Ethernet came up, I could log in, and the system was now running TI’s Yocto Linux—without any of the vendor’s application binaries. Just a clean, supported OS with the correct device tree and boot configuration. Perfect for repurposing the device as a dedicated intercom endpoint.
From there, I tested GPIO control and audio playback. Thankfully, both worked out of the box using the base TI Yocto Linux image—no vendor binaries needed.
Looking ahead, I plan to create a new device tree for this board using Texas Instruments’ Code Composer Studio and SDK tools. While reusing the original device tree and bootloader was a practical way to validate hardware function, my goal is to eventually build and maintain a clean, fully open configuration — without relying on any vendor-supplied artifacts.
This was exactly where I wanted to end up: a clean slate and full control over the hardware.
Cybersecurity Notes
While this device was originally intended for use in environments where reliability is critical, its as-received security posture fell short of modern expectations. Key observations included:
- Root login enabled with no password
- Open SSH access with unrestricted root login
- Unencrypted filesystem with no observed secure boot or verified boot mechanisms
- Embedded strings and build artifacts (e.g., developer usernames, internal paths) present within binaries without obfuscation
In addition to the technical security gaps noted above, residual configuration data was also found on the device, suggesting that standard practices for decommissioning and sanitization were not followed before resale — particularly significant given the location it had been configured to operate in.
Several plausible explanations could account for the state of the unit. It's possible the device was staged for deployment but never fully commissioned and hardened. Alternatively, it might have relied on strict network segmentation and access controls rather than full system-level hardening—a mitigation approach that falls short of a true defense-in-depth strategy.
Note: The device evaluated in this post was obtained secondhand and was not connected to any centralized management or update infrastructure. It’s entirely possible that newer firmware versions or production deployments include additional security measures not present on this unit. This analysis reflects only the state of the device as received and examined in isolation for research purposes.
Conclusion
What started as a speculative eBay find turned into a fully functioning, Linux-powered intercom endpoint—without needing to modify or depend on any of the original vendor software. By carefully imaging and analyzing the device, exploring its GPIOs and audio systems, and restoring it with a clean Linux operating system, I was able to repurpose professional-grade hardware into something that integrates with my home automation goals.
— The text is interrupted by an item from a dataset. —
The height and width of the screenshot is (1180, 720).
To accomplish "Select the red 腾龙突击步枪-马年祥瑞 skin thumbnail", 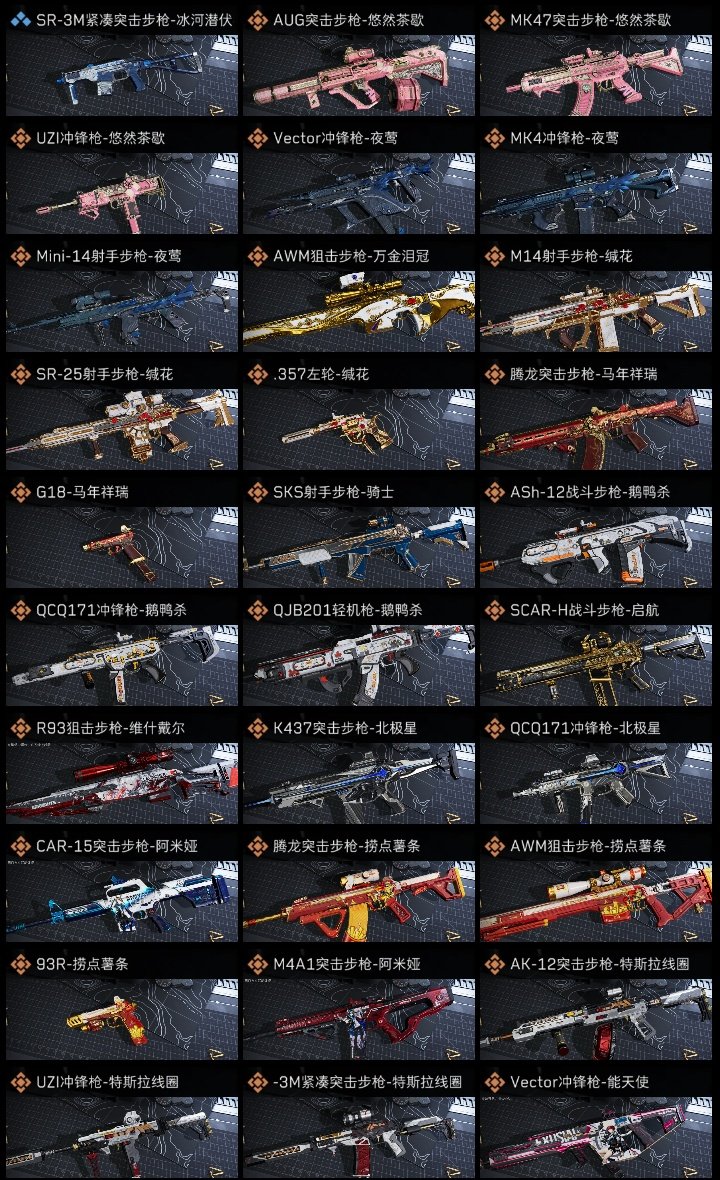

This project reinforced the value of careful system analysis and patient exploration — lessons that continue to shape how I approach both hobby and professional technical work.
Along the way, I gained insight into how the original system operated in the field, how it was configured, and where it fell short of modern security expectations. It also served as a reminder of just how much useful information can remain on decommissioned equipment—and how much potential this kind of hardware still has when given a second life.
This process combined hardware exploration, system forensics, and a bit of patience—ending in a result that’s both functional and a great foundation for the next phase of the project.
What’s Next
In a future post, I’ll shift focus and walk through the broader intercom system I’ve been building—how it works, why I designed it the way I did, and how devices like this one (alongside Raspberry Pi Zeros and other components) fit into a distributed, zone-based announcement platform. This will include an overview of the control server, the playback clients, how announcements are triggered and synchronized, and the system’s current capabilities and limitations.